Entretanto, para as ocorrências com links epidemiológicos, como a ingestão de leite in natura e logo após o aparecimento de sintomas, a pneumologista atenta para os laboratórios de referência no País, como o Centro de Referência Professor Hélio Fraga (RJ) e Instituto Adolfo Lutz (SP), aptos para o reconhecimento preciso, individualizando a situação. Atuando em saúde pública, Eliana considera fundamental o monitoramento, o controle dos produtos de origem animal e a prevenção. Para Márcio Roberto Silva, ao se pensar em zoonoses, o caminho a seguir é focar no conceito "One Health" de abordagem global dos diferentes aspectos do problema. Vários centros de pesquisa da Embrapa já atuam nessa vertente para o combate ao M. bovis.
Prevenção é a melhor forma de combater a tuberculose
Flábio frisa que o novo kit possui limitações, porém fornecerá informações adicionais, identificando animais que o exame padrão não detecta, aumentando a cobertura do diagnóstico, para o qual o ideal seria adotar tecnologias complementares, a prova de tuberculinização juntamente com a sorológica, como o Elisa.
Um risco para o mercado
No Brasil, Mato Grosso ruma para a erradicação da tuberculose.

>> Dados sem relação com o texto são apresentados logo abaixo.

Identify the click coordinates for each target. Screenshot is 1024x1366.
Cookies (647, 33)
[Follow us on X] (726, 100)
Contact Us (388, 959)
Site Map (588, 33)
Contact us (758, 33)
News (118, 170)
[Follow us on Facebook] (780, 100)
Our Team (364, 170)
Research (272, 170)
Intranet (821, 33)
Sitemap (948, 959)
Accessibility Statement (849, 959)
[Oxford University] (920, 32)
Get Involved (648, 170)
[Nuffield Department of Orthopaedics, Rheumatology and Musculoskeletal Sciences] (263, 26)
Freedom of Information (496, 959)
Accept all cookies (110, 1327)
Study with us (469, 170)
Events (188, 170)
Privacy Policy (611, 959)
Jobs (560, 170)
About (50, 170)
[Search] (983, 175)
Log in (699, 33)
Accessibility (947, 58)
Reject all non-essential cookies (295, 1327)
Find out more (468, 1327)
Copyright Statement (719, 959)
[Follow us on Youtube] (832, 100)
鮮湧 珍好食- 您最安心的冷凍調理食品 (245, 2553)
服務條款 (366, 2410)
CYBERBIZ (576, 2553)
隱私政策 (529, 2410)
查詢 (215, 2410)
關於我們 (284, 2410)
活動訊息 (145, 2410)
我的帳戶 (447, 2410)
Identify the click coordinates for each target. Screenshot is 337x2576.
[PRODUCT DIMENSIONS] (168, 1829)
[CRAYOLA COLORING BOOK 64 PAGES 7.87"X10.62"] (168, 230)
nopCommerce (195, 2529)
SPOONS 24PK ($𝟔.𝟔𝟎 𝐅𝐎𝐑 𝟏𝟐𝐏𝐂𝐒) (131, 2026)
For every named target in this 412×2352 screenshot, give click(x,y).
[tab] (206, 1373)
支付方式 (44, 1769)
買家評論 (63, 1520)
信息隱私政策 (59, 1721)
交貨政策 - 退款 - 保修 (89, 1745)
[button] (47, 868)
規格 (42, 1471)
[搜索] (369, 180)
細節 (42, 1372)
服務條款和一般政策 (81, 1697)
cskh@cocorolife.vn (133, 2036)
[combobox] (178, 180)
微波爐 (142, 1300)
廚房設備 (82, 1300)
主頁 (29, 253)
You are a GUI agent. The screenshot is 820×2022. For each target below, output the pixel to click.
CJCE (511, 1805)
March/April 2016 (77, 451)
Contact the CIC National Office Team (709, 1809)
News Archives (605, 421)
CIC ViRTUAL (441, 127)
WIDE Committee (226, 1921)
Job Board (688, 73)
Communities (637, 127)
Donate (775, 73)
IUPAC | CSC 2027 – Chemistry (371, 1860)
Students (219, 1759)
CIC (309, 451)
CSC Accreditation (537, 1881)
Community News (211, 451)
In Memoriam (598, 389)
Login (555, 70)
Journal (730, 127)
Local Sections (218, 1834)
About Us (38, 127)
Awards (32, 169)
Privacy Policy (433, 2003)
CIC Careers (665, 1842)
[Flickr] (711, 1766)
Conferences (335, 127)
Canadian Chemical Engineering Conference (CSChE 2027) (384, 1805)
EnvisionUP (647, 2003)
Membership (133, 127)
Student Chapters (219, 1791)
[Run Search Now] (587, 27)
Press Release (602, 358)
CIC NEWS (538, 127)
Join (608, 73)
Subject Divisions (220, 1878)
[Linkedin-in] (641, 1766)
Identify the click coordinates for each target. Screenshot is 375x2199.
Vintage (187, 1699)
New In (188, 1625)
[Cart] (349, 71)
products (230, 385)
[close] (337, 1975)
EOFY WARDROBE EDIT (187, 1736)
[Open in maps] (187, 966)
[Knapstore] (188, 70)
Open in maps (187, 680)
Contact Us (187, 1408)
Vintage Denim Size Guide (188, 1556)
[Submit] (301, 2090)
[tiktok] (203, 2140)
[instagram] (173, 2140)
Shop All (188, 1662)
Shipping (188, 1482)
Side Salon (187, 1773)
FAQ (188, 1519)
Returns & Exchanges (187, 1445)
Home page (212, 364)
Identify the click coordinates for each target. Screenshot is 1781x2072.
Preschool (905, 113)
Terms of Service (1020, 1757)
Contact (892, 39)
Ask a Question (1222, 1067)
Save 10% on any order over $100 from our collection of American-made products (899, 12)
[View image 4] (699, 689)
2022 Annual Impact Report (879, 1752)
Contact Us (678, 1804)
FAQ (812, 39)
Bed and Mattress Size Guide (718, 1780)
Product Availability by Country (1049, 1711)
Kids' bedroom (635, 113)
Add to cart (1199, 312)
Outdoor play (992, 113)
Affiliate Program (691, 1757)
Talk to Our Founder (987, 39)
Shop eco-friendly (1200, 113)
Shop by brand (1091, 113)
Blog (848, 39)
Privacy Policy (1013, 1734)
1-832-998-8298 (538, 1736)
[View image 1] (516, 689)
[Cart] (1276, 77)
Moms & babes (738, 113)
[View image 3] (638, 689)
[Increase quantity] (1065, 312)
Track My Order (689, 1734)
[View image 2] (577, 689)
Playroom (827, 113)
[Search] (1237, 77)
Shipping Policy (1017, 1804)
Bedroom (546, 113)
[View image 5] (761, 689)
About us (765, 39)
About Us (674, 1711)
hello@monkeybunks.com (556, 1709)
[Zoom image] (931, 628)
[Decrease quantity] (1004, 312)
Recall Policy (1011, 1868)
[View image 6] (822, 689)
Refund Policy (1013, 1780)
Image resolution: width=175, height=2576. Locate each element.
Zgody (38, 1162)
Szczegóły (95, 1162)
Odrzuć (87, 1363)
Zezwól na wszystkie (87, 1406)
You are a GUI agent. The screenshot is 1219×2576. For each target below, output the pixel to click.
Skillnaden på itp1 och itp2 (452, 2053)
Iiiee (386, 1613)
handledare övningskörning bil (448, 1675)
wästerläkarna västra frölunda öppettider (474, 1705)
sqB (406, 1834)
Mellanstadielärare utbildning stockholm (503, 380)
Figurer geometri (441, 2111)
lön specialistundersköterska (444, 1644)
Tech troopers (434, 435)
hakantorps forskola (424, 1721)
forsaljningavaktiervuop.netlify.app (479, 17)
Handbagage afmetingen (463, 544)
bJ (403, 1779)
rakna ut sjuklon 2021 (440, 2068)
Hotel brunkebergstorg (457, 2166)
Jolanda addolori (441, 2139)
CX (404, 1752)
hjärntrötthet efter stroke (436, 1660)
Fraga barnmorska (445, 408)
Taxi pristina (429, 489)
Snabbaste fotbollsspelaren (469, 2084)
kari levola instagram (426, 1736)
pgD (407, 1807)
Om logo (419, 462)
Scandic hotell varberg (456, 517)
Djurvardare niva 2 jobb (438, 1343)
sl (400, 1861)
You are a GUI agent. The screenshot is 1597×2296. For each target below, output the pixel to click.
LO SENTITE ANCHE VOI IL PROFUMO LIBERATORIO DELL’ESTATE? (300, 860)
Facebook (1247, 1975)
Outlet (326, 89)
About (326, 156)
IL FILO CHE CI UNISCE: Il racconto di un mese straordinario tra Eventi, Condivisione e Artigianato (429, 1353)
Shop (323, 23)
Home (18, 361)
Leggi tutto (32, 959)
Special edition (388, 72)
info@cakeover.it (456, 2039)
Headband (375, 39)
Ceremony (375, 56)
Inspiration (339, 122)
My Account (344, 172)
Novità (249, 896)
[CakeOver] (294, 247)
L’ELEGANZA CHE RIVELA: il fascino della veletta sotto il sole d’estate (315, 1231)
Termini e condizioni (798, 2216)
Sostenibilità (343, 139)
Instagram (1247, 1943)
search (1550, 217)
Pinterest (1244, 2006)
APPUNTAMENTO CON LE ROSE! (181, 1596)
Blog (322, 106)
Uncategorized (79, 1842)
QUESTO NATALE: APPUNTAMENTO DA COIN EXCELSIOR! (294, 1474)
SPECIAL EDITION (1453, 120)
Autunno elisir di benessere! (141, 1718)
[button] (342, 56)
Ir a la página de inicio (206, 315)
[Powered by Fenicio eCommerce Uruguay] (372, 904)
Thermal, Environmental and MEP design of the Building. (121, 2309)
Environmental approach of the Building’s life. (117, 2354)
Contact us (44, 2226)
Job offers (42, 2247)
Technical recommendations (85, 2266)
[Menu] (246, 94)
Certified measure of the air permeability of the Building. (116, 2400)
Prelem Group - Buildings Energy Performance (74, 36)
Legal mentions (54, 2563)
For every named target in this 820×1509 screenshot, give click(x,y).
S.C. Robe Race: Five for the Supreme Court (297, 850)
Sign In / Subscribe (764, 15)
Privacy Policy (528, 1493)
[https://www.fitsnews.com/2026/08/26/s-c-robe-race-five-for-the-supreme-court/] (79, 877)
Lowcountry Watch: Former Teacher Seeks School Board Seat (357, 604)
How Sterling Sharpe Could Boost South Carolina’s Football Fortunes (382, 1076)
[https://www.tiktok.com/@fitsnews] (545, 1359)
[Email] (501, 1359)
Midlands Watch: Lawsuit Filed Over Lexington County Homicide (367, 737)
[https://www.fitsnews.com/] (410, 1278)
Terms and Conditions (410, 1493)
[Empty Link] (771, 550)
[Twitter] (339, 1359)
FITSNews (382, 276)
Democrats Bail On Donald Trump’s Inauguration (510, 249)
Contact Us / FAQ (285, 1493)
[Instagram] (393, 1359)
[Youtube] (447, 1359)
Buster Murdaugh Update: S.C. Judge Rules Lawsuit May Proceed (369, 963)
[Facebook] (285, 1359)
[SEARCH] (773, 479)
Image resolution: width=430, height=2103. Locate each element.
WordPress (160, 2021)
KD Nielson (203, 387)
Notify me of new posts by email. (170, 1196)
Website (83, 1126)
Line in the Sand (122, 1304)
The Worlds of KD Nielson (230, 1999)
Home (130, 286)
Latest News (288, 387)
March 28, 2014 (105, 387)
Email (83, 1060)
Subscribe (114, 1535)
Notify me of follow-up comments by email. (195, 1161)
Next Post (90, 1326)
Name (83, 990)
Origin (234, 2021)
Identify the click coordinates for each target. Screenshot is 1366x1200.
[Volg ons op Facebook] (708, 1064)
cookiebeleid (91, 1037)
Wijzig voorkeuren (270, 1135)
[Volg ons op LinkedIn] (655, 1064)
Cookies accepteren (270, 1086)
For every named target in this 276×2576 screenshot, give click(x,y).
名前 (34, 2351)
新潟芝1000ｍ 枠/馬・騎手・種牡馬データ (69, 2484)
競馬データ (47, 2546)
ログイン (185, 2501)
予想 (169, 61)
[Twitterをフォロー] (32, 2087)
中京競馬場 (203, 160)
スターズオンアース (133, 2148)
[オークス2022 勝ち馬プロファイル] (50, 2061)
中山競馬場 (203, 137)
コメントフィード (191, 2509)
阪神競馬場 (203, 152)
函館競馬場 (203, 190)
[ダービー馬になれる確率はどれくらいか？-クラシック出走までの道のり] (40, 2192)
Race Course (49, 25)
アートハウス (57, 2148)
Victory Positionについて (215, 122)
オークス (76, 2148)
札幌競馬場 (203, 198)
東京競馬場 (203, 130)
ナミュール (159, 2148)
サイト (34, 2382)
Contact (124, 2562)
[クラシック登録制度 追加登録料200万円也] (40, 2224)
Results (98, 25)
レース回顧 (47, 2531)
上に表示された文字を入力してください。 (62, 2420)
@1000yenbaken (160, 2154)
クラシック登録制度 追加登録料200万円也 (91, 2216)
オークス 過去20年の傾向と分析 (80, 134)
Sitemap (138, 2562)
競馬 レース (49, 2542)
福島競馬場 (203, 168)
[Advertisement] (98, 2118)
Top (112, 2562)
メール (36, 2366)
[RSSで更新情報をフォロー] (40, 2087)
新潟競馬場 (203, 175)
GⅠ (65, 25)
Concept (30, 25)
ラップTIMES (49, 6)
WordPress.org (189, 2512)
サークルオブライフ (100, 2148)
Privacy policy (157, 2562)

Todavia, a perspectiva não é a mesma em outros estados e, em consonância com as organizações supranacionais das quais o País é signatário, o Ministério da Agricultura, Pecuária e Abastecimento (Mapa) adota Programas Nacionais de Controle e Erradicação de Doenças de impacto em saúde animal. "A tuberculose e a brucelose bovinas encontram-se entre as doenças incluídas na lista da OIE e tem características como ampla difusão, importância econômica e ainda para a saúde pública", destaca Jorge Caetano Júnior, fiscal federal agropecuário do Mapa e membro da Comissão de Normas Sanitárias para os Animais Terrestres da Organização Mundial de Saúde Animal (OIE).
"Em 1978, restos de alimentos de bordo originários de um voo com destino ao Rio de Janeiro permitiram o ingresso da peste suína africana em território nacional causando prejuízo para a produção e comercialização de produtos de origem suína em âmbito nacional e consumindo dezenas de milhões de dólares em recursos públicos para a sua erradicação, concluída três anos mais tarde", relembra Caetano. Para o especialista, "a perda, ainda que temporária, da condição sanitária de animais ou seus produtos pode resultar em enorme prejuízo para o patrimônio pecuário nacional, com reflexos econômicos e sociais de grande magnitude que podem não restringir-se ao setor."
Flábio Araújo ressalta que a estratégia principal para o produtor é o monitoramento, com diagnósticos periódicos, ação que "minimizará o risco, mas não o abolirá da propriedade. Um animal infectado, mesmo não apresentando reação intradérmica positiva, permanece contaminando os demais", alerta o médico-veterinário. As medidas preventivas começam pelo manejo, higiene, transporte, cuidados extras com a entrada de novos lotes no estabelecimento rural e seguir a regulamentação descrita na normativa do Plano Nacional de Controle e Erradicação da Brucelose e Tuberculose Animal (PNCEBT).
O Brasil possui o segundo maior rebanho bovino mundial, com cerca de 200 milhões de cabeças e, desde 2004, assumiu a liderança nas exportações, com um quinto da carne comercializada internacionalmente e vendas em mais de 180 países.